On average, Morabito instructs about 10 to 12 students with special needs, from freshmen to seniors. At times, they’re not the only students toiling away in the gardens.

“Sometimes the math teacher Ms. Ash Abbott will bring her entire class of 30 students to work with my students in the garden. It’s simply wonderful,” Morabito said. “Mr. Henderson and his class have helped my students to build benches and tables by the football field as an example.”  

When the Standard visited the campus Monday, both Morabito and Sap were busy shoveling wood chips into wheelbarrows to transfer to the Eagles Flower Garden. Sal noted that he liked his wood chip piles to be about 10 inches high for better growing conditions.
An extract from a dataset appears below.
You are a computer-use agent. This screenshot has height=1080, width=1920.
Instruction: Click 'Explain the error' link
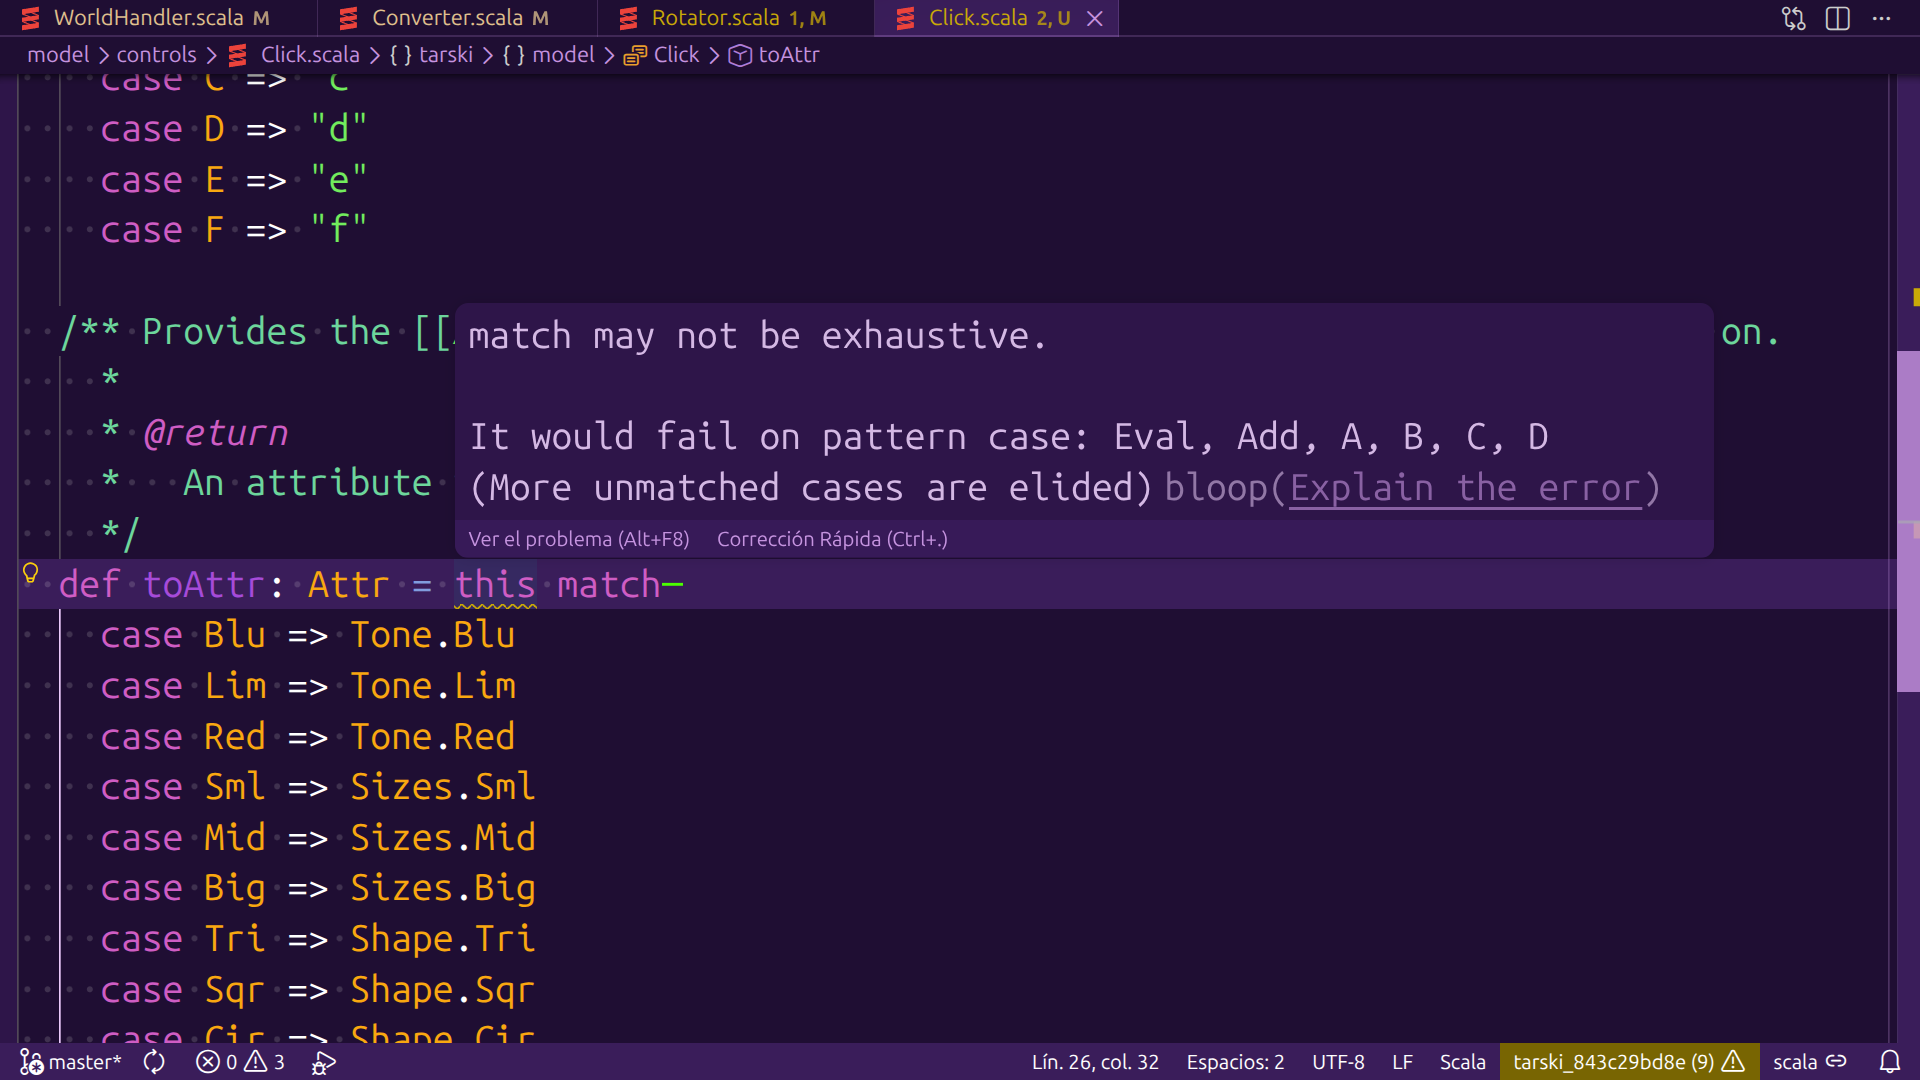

A beautiful outdoor portrait of Michael Peritz and his wife Ruth grace the garden. Michael Peritz was a teacher at Kennedy High for 34 years, and for the past 16 years the Peritz’s have been advocating for the needs of the school’s students and families.

After finishing up in the Flower Garden, we proceeded to the Fruit Tree Orchard behind the football field. The orchard is about one-fourth of an acre, with over 50 trees bearing such fruits as figs, guava, grenade, persimmons, apples, apricots, Persian lime and ambrosia pomegranates.

The orchard is called Sal’s Community Orchard.

“My special needs students are learning to be responsible to the environment here at the fruit orchards,” Morabito said. “What they have truly achieved is a strong sense of community and to know they can be successful in any endeavor of their choosing.”